Senadora Dorinha Seabra Propõe Mudança no Código Penal para Proteger Absoluta de Crianças contra Violência Sexual

A senadora Professora Dorinha Seabra (União) apresentou um projeto de lei (PL 733/26) com o objetivo de fortalecer significativamente a proteção legal de crianças e adolescentes vítimas de violência sexual. A proposta introduz alterações no Código Penal para estabelecer de forma inequívoca a presunção absoluta de violência nos casos de estupro de vulnerável, vedando qualquer possibilidade de relativização por parte do Poder Judiciário.

Alteração Fundamental no Artigo 217-A

A iniciativa modifica o artigo 217-A do Código Penal, que define o crime de estupro de vulnerável, incluindo dois novos parágrafos. O texto estabelece de forma explícita que fatores como o consentimento da vítima menor de 14 anos, sua experiência sexual prévia, eventual relacionamento com o agressor, proximidade de idade, aparência física ou contexto social são juridicamente irrelevantes para afastar a condição de vulnerabilidade. Mais crucialmente, proíbe expressamente que juízes relativizem esta presunção.
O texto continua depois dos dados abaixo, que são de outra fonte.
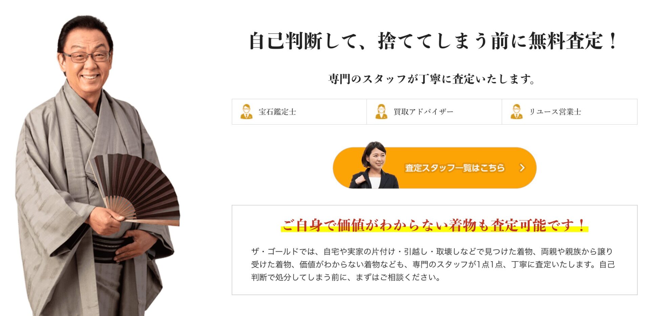Click the chevron arrow on the orange button
This screenshot has height=316, width=650.
tap(522, 168)
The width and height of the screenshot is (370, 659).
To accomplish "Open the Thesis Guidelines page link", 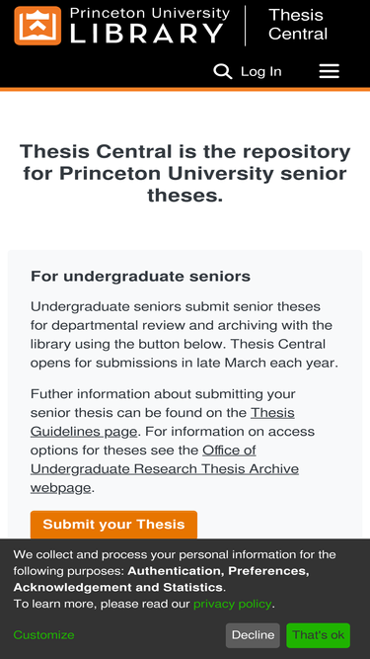I will click(163, 422).
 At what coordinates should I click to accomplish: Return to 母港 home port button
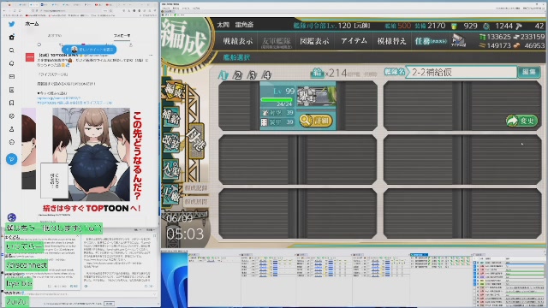click(x=196, y=141)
Justificativa: Enfrentando Decisões Questionáveis

Na justificativa de seu projeto, a senadora Dorinha ressalta que, embora a legislação atual já indique que o consentimento de menores de 14 anos não possui validade jurídica, decisões judiciais recentes têm considerado elementos subjetivos para enfraquecer essa proteção legal. Ela aponta como exemplo emblemático o caso do Tribunal de Justiça de Minas Gerais que absolveu um homem de 35 anos por manter relação sexual com uma menor de 12 anos, fundamentando a decisão em um alegado “vínculo afetivo”.

Impacto da Medida e Posicionamento da Autora

Dorinha Seabra alerta que esse tipo de interpretação judicial gera insegurança jurídica e esvazia a finalidade do tipo penal, que é proteger indivíduos ainda incapazes de autodeterminação plena. A parlamentar enfatiza que a proposta não cria um novo crime nem eleva penas. Sua intenção é, sim, reafirmar o espírito original da lei e os princípios constitucionais da dignidade da pessoa humana, da proteção integral e da prioridade absoluta à infância e à adolescência.

“Só queremos garantir que a vulnerabilidade definida pelo legislador seja respeitada de forma objetiva, sem brechas que permitam distorções na aplicação da norma”, concluiu a senadora, destacando a urgência de evitar interpretações que fragilizem a defesa dos mais vulneráveis.